The static data that must be authenticated is determined by the elements of the AFL list (Application File Locator) in the order in which they appear in the AFL list and are read by the terminal. The data included in the authentication process depends on the Short File Identifier (SFI) file from which the records are read.
After all elements defined by the AFL are included in the static information to be authenticated, the Static Data Authentication Tag List is processed if it is defined in the data read by the terminal using the READ RECORD command. The Static Data Authentication Tag List, if set, can only contain the tag for the Application Interchange Profile (AIP). Thus, if the Static Data Authentication Tag List item is defined, the AIP value is entered at the end of the static data that must be authenticated (the AIP tag and length are not included).

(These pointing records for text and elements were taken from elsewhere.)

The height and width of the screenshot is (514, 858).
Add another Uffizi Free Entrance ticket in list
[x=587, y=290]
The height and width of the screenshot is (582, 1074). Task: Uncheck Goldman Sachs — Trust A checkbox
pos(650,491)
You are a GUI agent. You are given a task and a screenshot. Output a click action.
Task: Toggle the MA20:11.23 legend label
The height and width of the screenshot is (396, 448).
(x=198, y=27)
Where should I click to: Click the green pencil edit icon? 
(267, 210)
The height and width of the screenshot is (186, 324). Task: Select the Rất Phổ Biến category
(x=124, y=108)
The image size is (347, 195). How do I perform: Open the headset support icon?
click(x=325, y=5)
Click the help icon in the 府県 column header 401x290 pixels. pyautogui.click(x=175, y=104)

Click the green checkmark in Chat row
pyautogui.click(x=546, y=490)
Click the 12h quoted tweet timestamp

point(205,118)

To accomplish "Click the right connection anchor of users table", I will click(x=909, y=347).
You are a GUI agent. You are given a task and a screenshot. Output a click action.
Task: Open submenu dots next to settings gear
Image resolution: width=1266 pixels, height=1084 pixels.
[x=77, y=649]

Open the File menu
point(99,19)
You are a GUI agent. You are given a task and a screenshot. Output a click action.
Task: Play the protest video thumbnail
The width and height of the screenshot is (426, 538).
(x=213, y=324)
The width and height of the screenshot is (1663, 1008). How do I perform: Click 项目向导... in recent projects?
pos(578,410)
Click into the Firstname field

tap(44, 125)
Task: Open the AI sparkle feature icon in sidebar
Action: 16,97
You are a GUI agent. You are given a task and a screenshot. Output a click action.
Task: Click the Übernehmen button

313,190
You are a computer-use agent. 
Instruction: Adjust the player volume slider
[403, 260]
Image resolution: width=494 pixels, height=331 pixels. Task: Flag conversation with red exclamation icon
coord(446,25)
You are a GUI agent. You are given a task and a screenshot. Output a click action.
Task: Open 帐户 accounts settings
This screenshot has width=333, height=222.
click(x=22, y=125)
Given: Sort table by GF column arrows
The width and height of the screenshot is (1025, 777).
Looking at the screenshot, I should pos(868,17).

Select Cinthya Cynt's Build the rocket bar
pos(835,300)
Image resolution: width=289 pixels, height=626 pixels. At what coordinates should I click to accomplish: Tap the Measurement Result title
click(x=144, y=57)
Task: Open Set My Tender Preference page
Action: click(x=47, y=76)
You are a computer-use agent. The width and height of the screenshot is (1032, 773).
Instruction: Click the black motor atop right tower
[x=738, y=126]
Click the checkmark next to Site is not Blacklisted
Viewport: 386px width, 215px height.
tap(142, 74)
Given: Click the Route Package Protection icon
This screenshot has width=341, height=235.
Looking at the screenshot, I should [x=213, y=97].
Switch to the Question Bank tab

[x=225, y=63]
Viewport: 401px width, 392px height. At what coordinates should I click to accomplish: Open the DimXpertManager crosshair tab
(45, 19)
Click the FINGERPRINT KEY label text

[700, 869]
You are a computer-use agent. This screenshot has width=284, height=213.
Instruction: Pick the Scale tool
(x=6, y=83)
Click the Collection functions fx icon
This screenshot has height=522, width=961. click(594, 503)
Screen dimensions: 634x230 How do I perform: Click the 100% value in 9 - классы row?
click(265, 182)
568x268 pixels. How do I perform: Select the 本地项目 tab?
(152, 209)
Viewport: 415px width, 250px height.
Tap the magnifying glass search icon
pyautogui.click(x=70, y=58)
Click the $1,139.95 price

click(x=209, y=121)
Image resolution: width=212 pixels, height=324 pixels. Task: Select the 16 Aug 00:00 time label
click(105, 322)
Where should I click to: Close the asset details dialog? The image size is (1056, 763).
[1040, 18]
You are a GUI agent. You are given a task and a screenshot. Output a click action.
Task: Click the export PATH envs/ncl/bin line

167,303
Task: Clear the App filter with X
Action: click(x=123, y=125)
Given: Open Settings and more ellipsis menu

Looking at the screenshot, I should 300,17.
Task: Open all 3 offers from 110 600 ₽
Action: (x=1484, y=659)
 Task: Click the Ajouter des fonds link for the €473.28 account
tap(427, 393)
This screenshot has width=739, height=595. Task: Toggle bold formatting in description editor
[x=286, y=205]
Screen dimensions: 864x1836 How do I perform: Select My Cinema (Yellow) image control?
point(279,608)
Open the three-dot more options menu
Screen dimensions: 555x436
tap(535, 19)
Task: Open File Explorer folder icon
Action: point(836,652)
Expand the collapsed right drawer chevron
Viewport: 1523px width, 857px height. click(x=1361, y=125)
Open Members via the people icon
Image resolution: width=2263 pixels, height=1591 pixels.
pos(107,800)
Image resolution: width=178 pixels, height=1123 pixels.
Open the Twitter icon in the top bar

Compares the received value to the value specified in the certificate.
▪ Checks that the Application PAN defined in the certificate matches the Application PAN received from the payment application.
▪ Checks that the certificate has not expired.
▪ Checks the ID of the certificate generation algorithm (must be equal to 0x01) If any of the listed checks is not performed, it is considered that offline data authentication failed. Otherwise, the public key certificate is valid and the map public key module is extracted from the certificate or obtained by concatenating the higher bytes of the map public key module from the certificate and the lower bytes of the module from the ICC Public Key Remainder data object.